◆ Documento di origine:
-.-.-
Del: 8 Ottobre 2014 Di: Guido G. Beduschi Commenti: 0

Quest’anno ricorre un anniversario fondamentale per la storia d’Europa: un secolo fa scoppiava il conflitto mondiale che avrebbe dissanguato e radicalmente trasformato le più grandi potenze mondiali.
Oltre all’anniversario dello scoppio della Grande Guerra, ricorre anche l’anniversario di un altro evento, determinato proprio dal primo: l’espulsione di Benito Mussolini, già direttore de l’Avanti!, dal Partito Socialista Italiano.
-.-.-
◆ Righe di dati:
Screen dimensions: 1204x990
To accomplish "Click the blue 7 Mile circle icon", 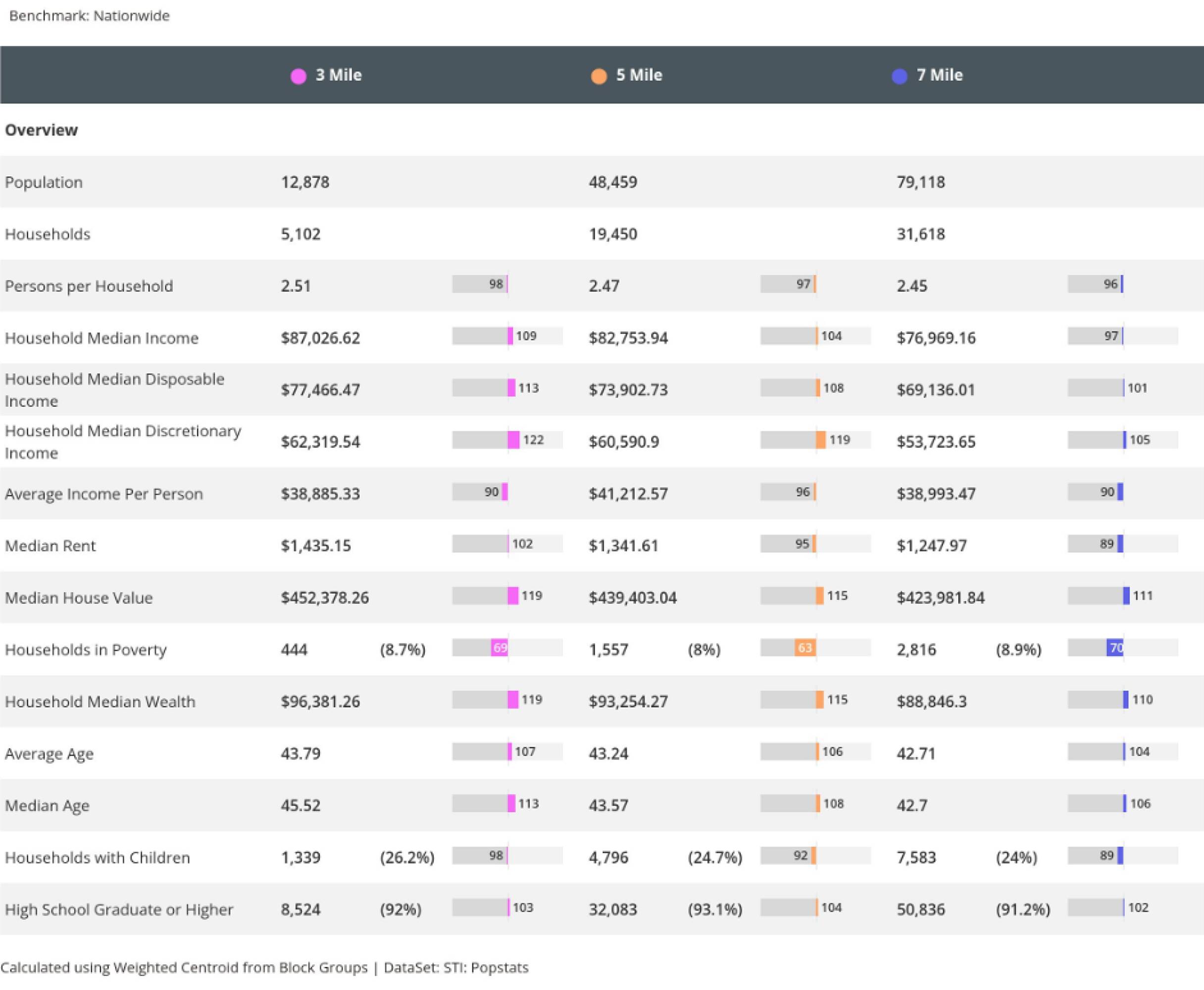I will coord(900,76).
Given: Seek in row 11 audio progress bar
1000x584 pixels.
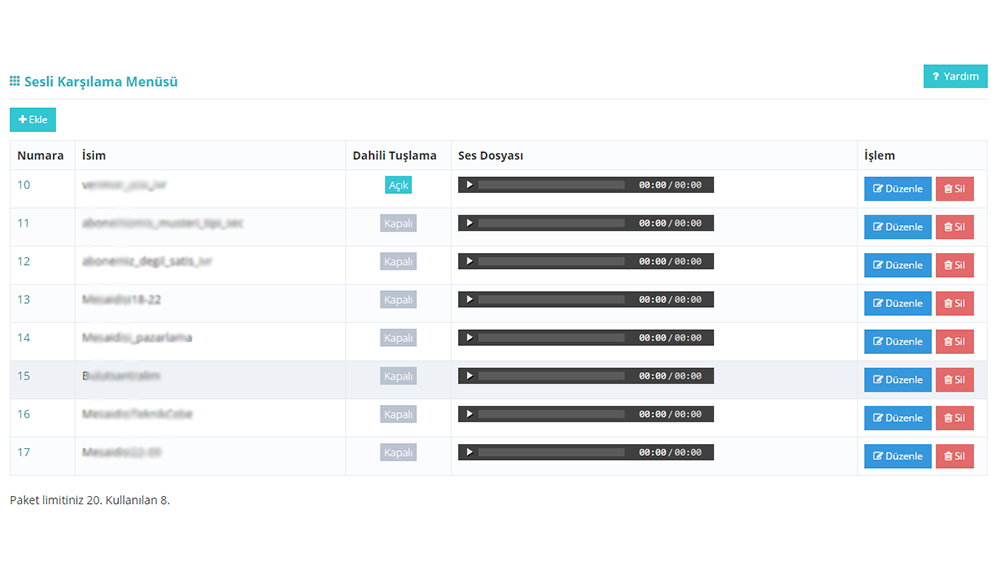Looking at the screenshot, I should [x=551, y=223].
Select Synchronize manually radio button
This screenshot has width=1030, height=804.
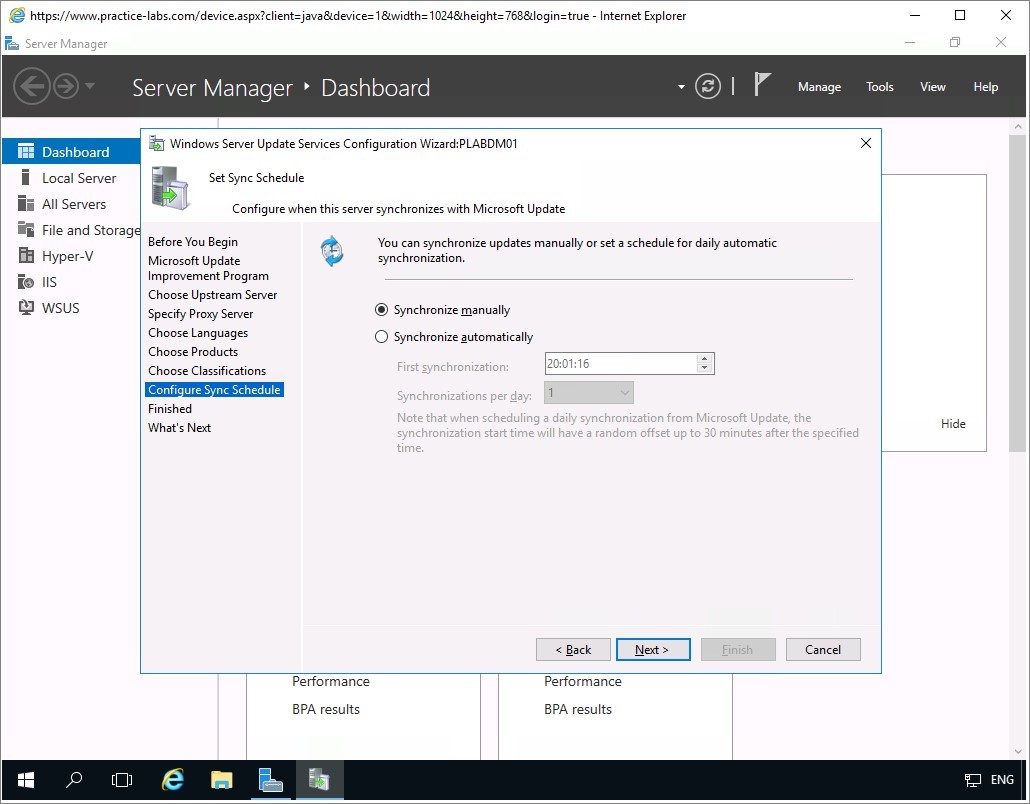point(381,310)
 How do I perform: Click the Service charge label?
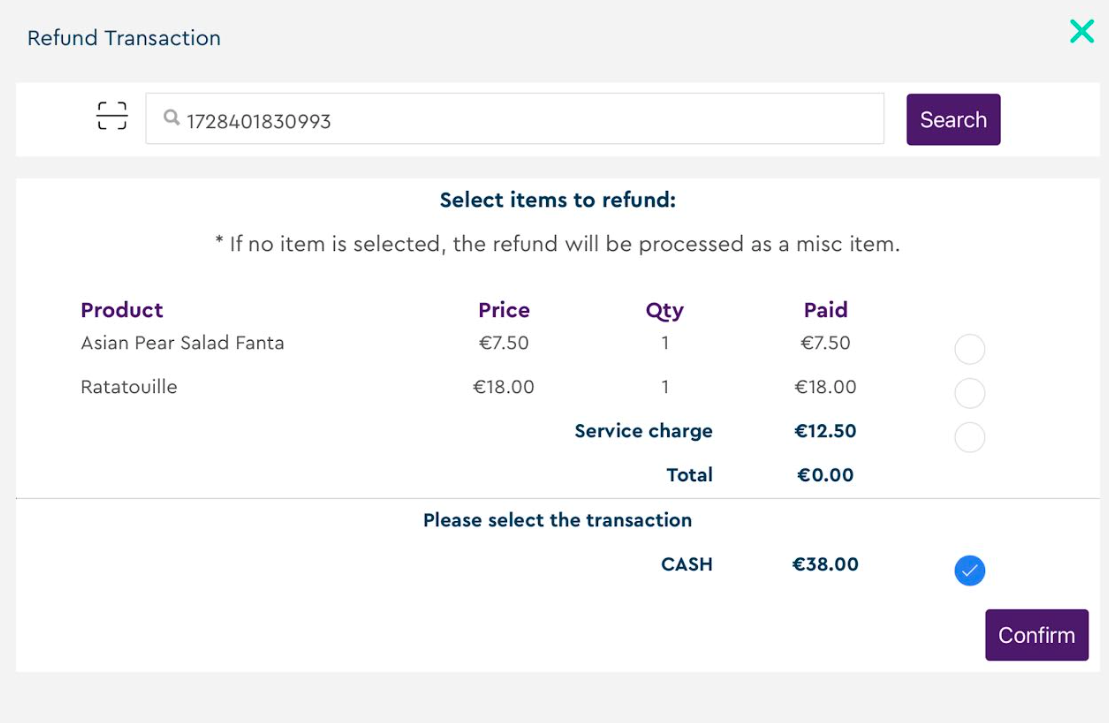(644, 431)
-.-.-
◆ Consegne:
1. Secondo il testo sulla Grande Guerra, da quale partito venne espulso Benito Mussolini?
2. Trascrivi senza modifiche il passo del testo sulla Grande Guerra che si apre con le parole contenenti "Del: 8 Ottobre" e si chiude con "Partito Socialista Italiano.".
3. Perché, stando al testo sulla Grande Guerra, quest'anno ricorre anche l'anniversario dell'espulsione di Mussolini?

◆ Risultati:
1. Dal Partito Socialista Italiano.

2.
Del: 8 Ottobre 2014 Di: Guido G. Beduschi Commenti: 0

Quest’anno ricorre un anniversario fondamentale per la storia d’Europa: un secolo fa scoppiava il conflitto mondiale che avrebbe dissanguato e radicalmente trasformato le più grandi potenze mondiali.
Oltre all’anniversario dello scoppio della Grande Guerra, ricorre anche l’anniversario di un altro evento, determinato proprio dal primo: l’espulsione di Benito Mussolini, già direttore de l’Avanti!, dal Partito Socialista Italiano.

3. Perché quell'espulsione fu determinata proprio dallo scoppio del conflitto mondiale, avvenuto un secolo fa. Per questo i due anniversari ricorrono insieme.